Take the entries below and print, exactly, the stretch from the line containing "Eimer, B.N. & Hunter, C." through the line containing "Aceitar (199, 2530)", both included.

(Collected data entries)
■ ■ ■ ■ ■ ■ ■
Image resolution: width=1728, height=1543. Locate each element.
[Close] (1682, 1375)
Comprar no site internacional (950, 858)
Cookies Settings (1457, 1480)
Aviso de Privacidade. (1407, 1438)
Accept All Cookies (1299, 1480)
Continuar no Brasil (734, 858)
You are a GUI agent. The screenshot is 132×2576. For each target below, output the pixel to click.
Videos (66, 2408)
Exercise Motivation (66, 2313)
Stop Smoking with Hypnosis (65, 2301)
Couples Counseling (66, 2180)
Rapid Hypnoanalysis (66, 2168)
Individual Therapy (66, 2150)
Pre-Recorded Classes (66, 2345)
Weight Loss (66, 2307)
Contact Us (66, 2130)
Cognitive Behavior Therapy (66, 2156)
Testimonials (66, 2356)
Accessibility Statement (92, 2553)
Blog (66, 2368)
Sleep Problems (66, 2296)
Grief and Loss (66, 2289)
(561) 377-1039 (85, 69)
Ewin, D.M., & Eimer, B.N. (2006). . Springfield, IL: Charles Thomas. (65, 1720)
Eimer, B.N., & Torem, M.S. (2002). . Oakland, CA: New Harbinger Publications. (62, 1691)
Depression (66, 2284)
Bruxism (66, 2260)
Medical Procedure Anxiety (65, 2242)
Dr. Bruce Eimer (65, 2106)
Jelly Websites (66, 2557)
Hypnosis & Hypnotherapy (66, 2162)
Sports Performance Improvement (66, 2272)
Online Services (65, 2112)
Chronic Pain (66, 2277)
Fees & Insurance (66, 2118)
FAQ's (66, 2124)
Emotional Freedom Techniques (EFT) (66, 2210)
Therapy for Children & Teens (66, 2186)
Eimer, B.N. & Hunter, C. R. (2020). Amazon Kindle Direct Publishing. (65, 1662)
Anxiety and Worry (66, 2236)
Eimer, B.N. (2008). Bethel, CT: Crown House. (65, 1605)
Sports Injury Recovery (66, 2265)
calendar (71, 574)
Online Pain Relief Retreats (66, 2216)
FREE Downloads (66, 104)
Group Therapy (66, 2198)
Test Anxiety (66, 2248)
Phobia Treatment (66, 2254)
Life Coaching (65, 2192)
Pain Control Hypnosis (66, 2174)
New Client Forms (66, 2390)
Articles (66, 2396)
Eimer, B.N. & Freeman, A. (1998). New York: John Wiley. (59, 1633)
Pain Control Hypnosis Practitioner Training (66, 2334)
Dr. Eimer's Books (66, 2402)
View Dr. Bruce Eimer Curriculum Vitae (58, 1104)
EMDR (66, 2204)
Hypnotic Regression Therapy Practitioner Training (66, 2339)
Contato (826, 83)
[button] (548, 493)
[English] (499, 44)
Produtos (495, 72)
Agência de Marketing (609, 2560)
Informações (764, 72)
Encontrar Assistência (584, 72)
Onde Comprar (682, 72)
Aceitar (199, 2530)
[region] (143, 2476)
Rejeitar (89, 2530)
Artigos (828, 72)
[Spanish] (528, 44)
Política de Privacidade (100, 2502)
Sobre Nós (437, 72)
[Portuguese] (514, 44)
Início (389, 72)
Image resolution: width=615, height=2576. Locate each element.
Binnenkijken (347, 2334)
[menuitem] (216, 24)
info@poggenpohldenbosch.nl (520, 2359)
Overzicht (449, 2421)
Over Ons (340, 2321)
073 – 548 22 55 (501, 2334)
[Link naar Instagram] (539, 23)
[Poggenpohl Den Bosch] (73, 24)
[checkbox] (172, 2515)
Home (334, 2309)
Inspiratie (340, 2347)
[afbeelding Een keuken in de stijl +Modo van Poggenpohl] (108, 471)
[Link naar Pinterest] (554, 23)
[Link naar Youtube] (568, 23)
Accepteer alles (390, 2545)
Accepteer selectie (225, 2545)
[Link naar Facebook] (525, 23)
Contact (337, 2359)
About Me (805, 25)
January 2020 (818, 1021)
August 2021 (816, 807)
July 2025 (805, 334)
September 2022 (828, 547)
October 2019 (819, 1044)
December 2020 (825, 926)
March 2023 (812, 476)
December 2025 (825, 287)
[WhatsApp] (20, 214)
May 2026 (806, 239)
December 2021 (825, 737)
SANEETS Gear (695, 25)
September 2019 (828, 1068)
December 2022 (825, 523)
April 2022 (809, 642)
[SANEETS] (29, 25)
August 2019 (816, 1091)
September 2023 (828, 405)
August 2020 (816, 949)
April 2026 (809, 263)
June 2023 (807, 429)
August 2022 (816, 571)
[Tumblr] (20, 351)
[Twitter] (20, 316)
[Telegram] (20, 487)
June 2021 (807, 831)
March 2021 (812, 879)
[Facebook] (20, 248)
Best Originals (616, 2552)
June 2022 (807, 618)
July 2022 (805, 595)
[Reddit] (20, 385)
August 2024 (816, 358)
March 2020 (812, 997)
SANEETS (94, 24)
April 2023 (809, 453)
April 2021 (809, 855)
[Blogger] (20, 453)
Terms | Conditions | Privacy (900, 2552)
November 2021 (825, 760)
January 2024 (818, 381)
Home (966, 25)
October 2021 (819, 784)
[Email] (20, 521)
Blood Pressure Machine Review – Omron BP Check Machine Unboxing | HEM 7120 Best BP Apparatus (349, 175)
■ ■ ■ ■ ■ ■ ■
ANSWER BELOW:
Eimer, B.N. & Hunter, C. R. (2020). Amazon Kindle Direct Publishing. (65, 1662)
Anxiety and Worry (66, 2236)
Eimer, B.N. (2008). Bethel, CT: Crown House. (65, 1605)
Sports Injury Recovery (66, 2265)
calendar (71, 574)
Online Pain Relief Retreats (66, 2216)
FREE Downloads (66, 104)
Group Therapy (66, 2198)
Test Anxiety (66, 2248)
Phobia Treatment (66, 2254)
Life Coaching (65, 2192)
Pain Control Hypnosis (66, 2174)
New Client Forms (66, 2390)
Articles (66, 2396)
Eimer, B.N. & Freeman, A. (1998). New York: John Wiley. (59, 1633)
Pain Control Hypnosis Practitioner Training (66, 2334)
Dr. Eimer's Books (66, 2402)
View Dr. Bruce Eimer Curriculum Vitae (58, 1104)
EMDR (66, 2204)
Hypnotic Regression Therapy Practitioner Training (66, 2339)
Contato (826, 83)
[button] (548, 493)
[English] (499, 44)
Produtos (495, 72)
Agência de Marketing (609, 2560)
Informações (764, 72)
Encontrar Assistência (584, 72)
Onde Comprar (682, 72)
Aceitar (199, 2530)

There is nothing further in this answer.